Beyond making the road safer for cyclists, this redesign would also make the street safer for pedestrians, according to city officials and advocates. That's because, a reduction in travel lanes would likely reduce the speed of cars, which have consistently driven above the speed limit on Grand, according to the city's surveys. The addition of bike lanes would also make it easier for vehicles to see pedestrians crossing, according to the city. The city predicts the redesign would have a very minimal impact on cars passing through, while greatly reducing the risk of collisions affecting pedestrians and cyclists. The City of Piedmont also adopted an identical bike lane design on its section of Grand Avenue last year, which means cyclists would have a connected bikeway from Oakland to Piedmont.  

Advocates with Walk Oakland Bike Oakland, who have closely followed this project, have argued that there are two major ways this redesign does not go far enough in terms of bike and pedestrian safety. For starters, the advocates have asked that the city extend the bike lane south to Lake Park Avenue to fully connect to the existing bike lanes on Grand by Lake Merritt. Otherwise, cyclists will still have to weave in and out of the bike lane at the busy and complicated intersection by the Grand Lake Theater. Without a fully connected bike lane, cyclists who are less comfortable on the road may be discouraged from riding to the neighborhood.  

Although that extension south would effectively only expand the bike infrastructure by one block, the city said in its latest report that it does not have funding to increase the project boundaries and that the city would need to do more traffic analysis and outreach. The city could consider an extension of the bike lane if this first phase is successful, the report said. 
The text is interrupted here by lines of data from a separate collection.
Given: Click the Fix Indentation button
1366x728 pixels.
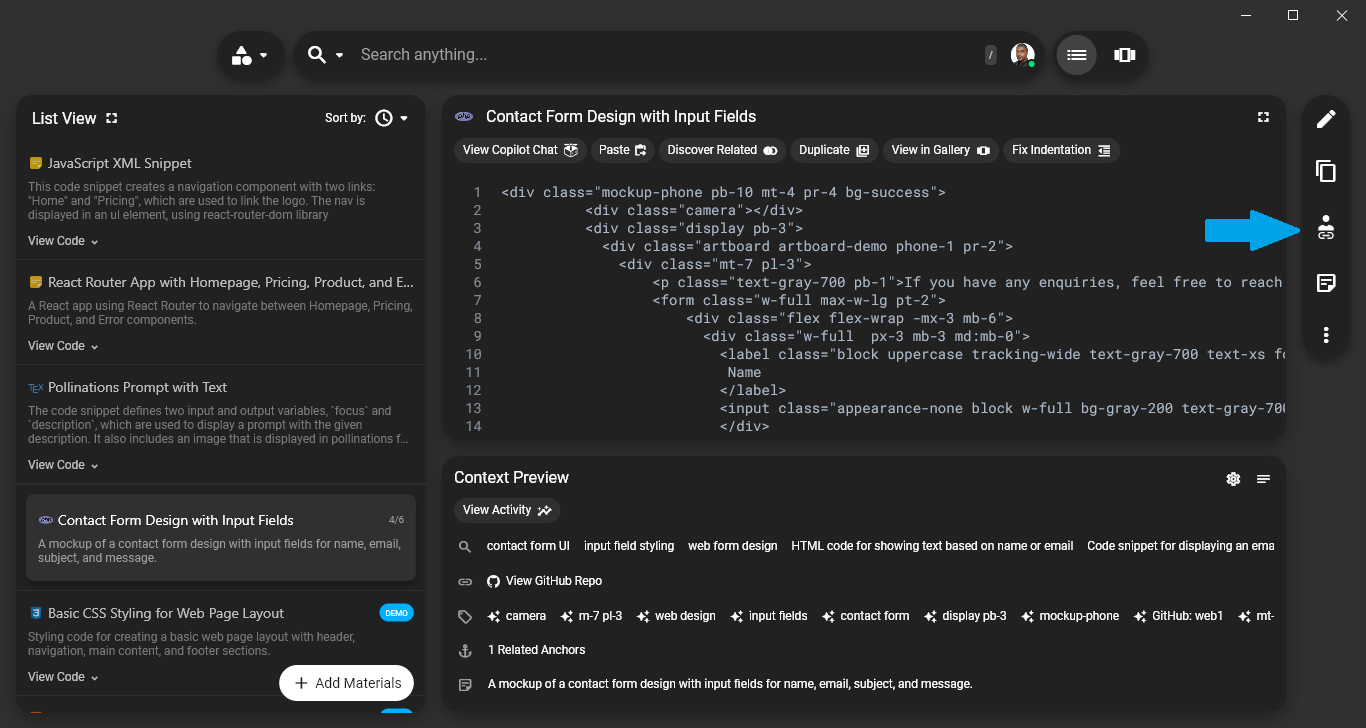Looking at the screenshot, I should coord(1060,150).
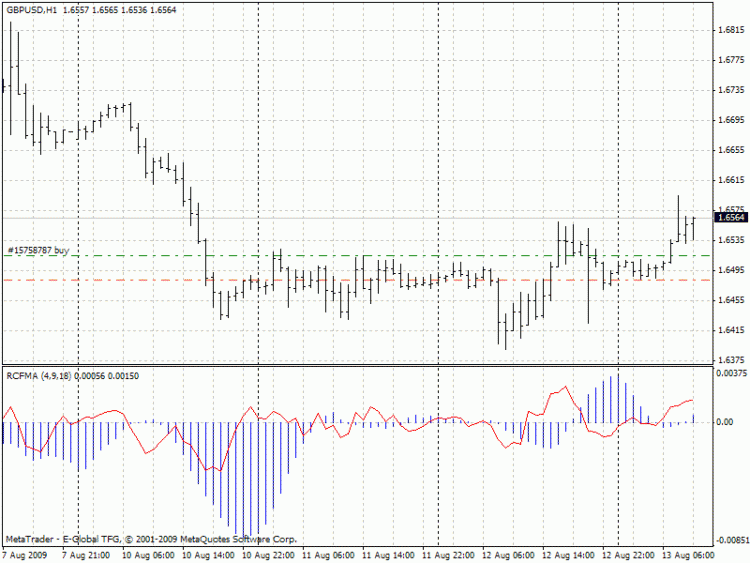The width and height of the screenshot is (750, 563).
Task: Click the red dash-dot stop loss line
Action: tap(300, 281)
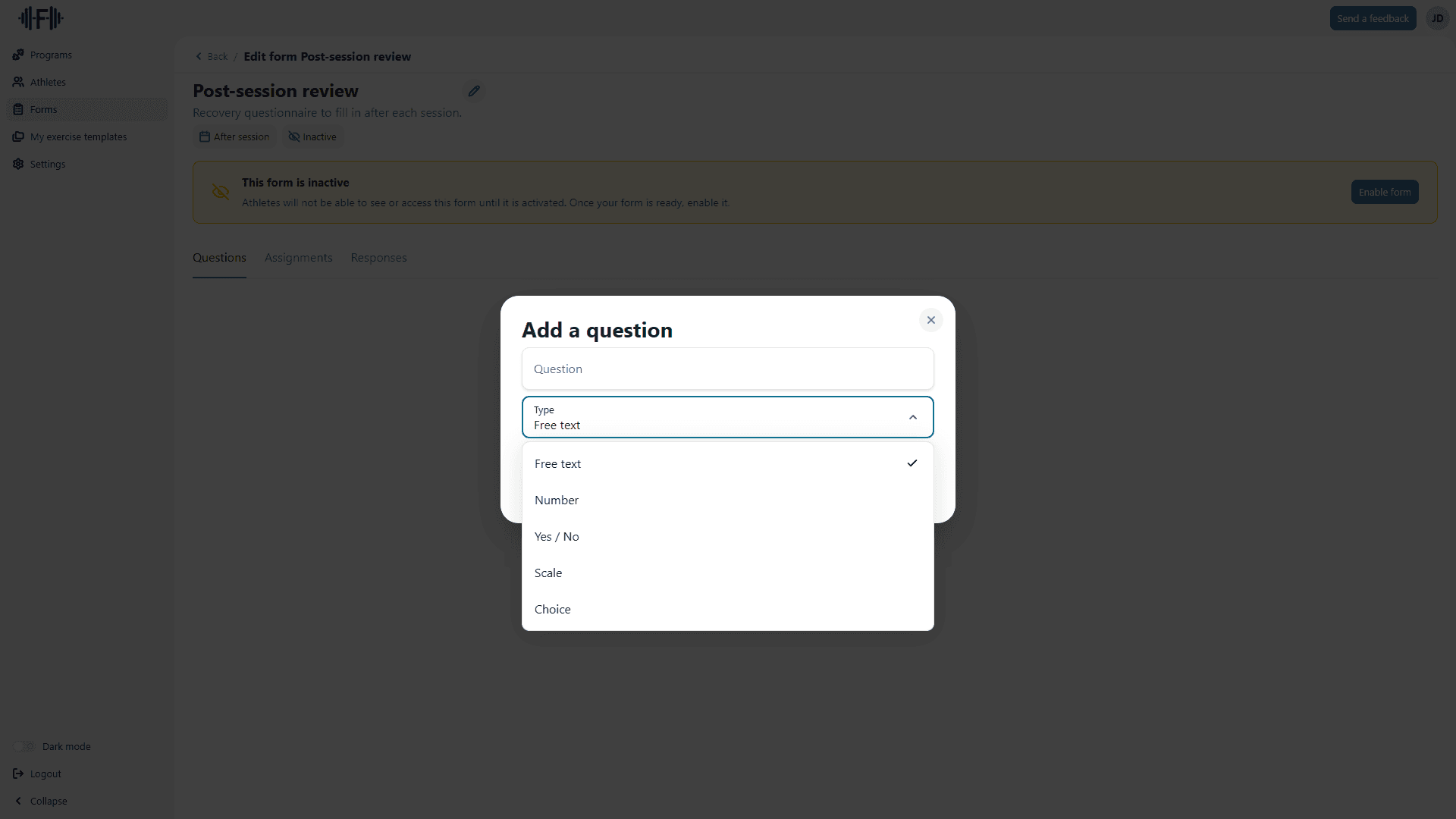Click the app logo in top left corner
Screen dimensions: 1456x819
40,17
Walk Oakland Bike Oakland has also requested that the city adopt so-called "back-in/head-out" angled parking spaces, which means cars back into the spaces, instead of driving into them and facing the sidewalk. This gives drivers significantly more visibility when exiting, making it much safer for them to enter traffic and avoid potential collisions with cyclists or other cars. But the city's report argued that this would be inconsistent with other segments of Grand Avenue and that drivers may have trouble backing into spaces. The city also said that back-in angled parking sometimes requires larger spaces, which means the city could potentially have to reduce the number of parking spaces on the street if it made this switch. 

If the full council approves the proposal, the city would add the bike lanes to Grand later this fall or in spring 2016.